The key observations of the SC are:

  • Article 246 of the Constitution distributes legislative powers between the Union and States which requires a liberal interpretation of entries under the lists to determine competence based on the substance of the law rather than its form.

  • List I and II of the Seventh Schedule separately enumerate legislative and taxation powers, preventing overlap. Power to tax is not incidental or ancillary and cannot be implied within a regulatory entry. Entry 31 of List I and Entry 32 of List II are regulatory entries and Entry 62 of List II is a taxation entry.

  • The expression “entertainments” is of wide import and is commonly understood to include cinema, drama, and similar performances.

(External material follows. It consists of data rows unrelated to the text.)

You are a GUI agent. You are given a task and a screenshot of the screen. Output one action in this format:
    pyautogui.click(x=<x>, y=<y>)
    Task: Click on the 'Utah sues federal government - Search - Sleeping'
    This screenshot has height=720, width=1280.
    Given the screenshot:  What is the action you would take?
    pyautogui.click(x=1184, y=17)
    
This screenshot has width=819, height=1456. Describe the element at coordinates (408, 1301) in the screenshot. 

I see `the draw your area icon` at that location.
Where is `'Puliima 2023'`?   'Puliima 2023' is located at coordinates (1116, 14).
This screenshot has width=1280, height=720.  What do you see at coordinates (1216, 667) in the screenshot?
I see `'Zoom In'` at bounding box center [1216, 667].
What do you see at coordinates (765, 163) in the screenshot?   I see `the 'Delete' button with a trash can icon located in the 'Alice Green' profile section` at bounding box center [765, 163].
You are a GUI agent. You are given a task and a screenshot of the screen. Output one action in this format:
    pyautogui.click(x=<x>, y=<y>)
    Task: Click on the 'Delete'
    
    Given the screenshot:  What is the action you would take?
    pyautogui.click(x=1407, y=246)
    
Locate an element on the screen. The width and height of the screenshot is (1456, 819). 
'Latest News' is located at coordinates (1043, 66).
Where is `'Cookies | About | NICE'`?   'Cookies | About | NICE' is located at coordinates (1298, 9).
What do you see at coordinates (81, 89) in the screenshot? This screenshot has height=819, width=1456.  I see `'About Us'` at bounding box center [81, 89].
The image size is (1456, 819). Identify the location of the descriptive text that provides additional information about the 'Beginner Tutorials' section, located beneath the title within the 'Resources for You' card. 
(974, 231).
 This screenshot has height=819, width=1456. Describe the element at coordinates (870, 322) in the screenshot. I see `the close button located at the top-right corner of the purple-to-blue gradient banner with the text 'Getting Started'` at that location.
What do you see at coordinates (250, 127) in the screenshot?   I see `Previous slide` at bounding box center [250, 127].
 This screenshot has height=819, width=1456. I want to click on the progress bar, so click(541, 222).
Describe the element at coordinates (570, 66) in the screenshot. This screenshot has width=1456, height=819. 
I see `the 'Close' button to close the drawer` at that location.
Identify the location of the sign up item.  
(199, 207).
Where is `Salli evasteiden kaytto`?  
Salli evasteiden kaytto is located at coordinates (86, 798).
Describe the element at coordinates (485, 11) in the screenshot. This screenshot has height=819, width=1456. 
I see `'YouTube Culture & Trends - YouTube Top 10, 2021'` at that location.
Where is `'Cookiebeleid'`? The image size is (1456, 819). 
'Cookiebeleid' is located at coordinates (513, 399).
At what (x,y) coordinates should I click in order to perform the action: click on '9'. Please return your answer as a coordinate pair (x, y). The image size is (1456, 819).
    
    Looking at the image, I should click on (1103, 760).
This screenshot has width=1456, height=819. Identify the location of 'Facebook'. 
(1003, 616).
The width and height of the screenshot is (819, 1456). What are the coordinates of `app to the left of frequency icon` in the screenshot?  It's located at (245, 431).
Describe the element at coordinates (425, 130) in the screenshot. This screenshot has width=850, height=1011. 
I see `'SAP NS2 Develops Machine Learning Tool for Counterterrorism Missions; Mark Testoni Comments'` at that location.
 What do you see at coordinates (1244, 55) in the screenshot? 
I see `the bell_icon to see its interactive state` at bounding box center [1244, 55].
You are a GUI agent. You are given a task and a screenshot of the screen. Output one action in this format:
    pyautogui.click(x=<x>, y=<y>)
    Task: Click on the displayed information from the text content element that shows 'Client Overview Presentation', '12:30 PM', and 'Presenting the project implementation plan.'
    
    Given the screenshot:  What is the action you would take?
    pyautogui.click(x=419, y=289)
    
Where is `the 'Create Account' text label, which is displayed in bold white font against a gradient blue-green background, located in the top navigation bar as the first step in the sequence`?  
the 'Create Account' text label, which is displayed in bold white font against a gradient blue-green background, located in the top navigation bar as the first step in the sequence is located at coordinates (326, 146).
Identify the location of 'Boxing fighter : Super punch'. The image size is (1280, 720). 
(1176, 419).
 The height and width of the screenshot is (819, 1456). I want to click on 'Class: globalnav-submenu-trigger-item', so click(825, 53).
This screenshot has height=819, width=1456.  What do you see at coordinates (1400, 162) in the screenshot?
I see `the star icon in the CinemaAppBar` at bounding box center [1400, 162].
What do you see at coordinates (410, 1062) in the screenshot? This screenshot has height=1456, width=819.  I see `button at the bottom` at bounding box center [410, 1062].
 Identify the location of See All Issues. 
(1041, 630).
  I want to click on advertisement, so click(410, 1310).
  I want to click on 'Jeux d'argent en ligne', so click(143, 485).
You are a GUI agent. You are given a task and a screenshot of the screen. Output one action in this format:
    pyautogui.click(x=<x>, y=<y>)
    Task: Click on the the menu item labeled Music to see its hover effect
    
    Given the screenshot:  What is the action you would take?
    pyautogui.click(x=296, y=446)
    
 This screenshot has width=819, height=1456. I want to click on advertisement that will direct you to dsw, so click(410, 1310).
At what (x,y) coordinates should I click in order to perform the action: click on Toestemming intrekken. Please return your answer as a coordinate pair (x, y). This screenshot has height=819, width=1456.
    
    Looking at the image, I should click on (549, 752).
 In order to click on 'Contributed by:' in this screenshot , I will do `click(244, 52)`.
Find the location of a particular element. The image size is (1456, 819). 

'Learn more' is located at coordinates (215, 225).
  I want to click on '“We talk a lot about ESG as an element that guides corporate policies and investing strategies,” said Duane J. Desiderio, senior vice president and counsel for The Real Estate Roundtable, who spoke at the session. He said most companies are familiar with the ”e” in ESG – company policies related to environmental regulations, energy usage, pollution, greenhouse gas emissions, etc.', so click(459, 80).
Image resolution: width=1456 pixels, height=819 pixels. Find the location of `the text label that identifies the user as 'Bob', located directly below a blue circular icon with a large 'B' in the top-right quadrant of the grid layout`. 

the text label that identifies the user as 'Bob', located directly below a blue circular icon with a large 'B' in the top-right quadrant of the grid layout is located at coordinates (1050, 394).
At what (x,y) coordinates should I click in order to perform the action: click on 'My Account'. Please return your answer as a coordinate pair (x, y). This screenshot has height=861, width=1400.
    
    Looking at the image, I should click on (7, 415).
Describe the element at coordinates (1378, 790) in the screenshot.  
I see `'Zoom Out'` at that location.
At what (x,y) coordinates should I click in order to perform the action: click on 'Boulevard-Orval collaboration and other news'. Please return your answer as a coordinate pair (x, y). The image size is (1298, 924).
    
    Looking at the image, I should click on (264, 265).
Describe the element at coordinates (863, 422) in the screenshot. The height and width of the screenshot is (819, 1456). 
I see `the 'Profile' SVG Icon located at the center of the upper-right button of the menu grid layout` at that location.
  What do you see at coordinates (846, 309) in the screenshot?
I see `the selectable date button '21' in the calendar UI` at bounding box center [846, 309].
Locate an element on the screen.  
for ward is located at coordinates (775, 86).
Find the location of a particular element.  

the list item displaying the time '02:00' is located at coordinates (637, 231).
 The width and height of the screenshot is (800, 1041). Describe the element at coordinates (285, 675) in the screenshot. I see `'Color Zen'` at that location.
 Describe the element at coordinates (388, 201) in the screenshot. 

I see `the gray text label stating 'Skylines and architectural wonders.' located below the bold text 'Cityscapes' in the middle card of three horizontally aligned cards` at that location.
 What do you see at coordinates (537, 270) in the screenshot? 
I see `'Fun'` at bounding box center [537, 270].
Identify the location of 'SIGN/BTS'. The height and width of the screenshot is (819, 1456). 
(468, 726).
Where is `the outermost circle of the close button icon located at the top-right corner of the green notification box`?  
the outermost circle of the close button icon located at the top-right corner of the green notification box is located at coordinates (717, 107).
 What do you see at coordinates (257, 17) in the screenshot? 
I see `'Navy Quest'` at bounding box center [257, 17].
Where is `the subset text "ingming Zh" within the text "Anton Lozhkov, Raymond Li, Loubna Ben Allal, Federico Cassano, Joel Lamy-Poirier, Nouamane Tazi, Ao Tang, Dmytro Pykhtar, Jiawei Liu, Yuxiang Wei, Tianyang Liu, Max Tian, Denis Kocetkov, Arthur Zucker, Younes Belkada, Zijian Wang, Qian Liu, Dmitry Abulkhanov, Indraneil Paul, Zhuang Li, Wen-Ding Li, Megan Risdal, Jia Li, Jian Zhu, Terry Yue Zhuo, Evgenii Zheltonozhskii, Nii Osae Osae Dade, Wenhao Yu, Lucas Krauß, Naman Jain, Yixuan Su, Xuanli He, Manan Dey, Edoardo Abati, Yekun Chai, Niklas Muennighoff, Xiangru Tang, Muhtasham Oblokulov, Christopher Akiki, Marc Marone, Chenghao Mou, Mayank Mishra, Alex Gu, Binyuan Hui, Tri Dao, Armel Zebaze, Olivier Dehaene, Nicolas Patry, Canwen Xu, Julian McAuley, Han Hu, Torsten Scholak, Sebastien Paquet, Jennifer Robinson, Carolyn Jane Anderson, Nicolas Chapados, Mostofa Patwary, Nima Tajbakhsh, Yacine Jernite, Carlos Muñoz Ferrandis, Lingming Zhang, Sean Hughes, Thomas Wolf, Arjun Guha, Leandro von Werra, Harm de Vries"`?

With technological advancement, “entertainments” must be interpreted broadly to include content accessed in private spaces, such as homes, through television or digital devices, and not confined to traditional or public forms.

  • State Legislatures have the competence to levy entertainment tax under Entry 62 of List II. Broadcasting via cable networks primarily serves entertainment and falls within this entry. While broadcasting is a mode of communication, its incidental overlap with Entry 31 of List I does not affect the validity of the State’s taxing power.

  • As per Aspect theory, the activity of broadcasting can be subject to service tax under the Finance Act, 1994 for the service aspect, while its entertainment aspect can attract entertainment tax as per the State laws.

    Accordingly, the SC upheld the simultaneous levy of entertainment tax and service tax on broadcasting services.

Comments:

  • Earlier, SC in case of Bharti Telemedia [TS-427-SC-2024-ST] had upheld the levy of service tax on broadcasting services.

  • Following the Constitution (One Hundred and First Amendment) Act, 2016, Entry 62 of List II was amended to restrict the levy and collection of entertainment and amusement taxes by Panchayats, Municipalities, Regional Councils, or District Councils. 

  • Patna HC in case of Den Network Limited [TS-233-HC-2023(PAT)-VAT] had held the levy of entertainment tax by State Government under the Bihar Entertainment Tax Act as ultra vires post the above Constitutional amendment.

  • The Karnataka Government recently enacted the Karnataka Cine and Cultural Activist Welfare Act, 2024 [Karnataka Act No. 46 of 2024], imposing a cess on movie tickets, TV channels and OTT platforms. In light of the 101st Constitutional Amendment, it remains to be seen whether such levy can be challenged before the courts.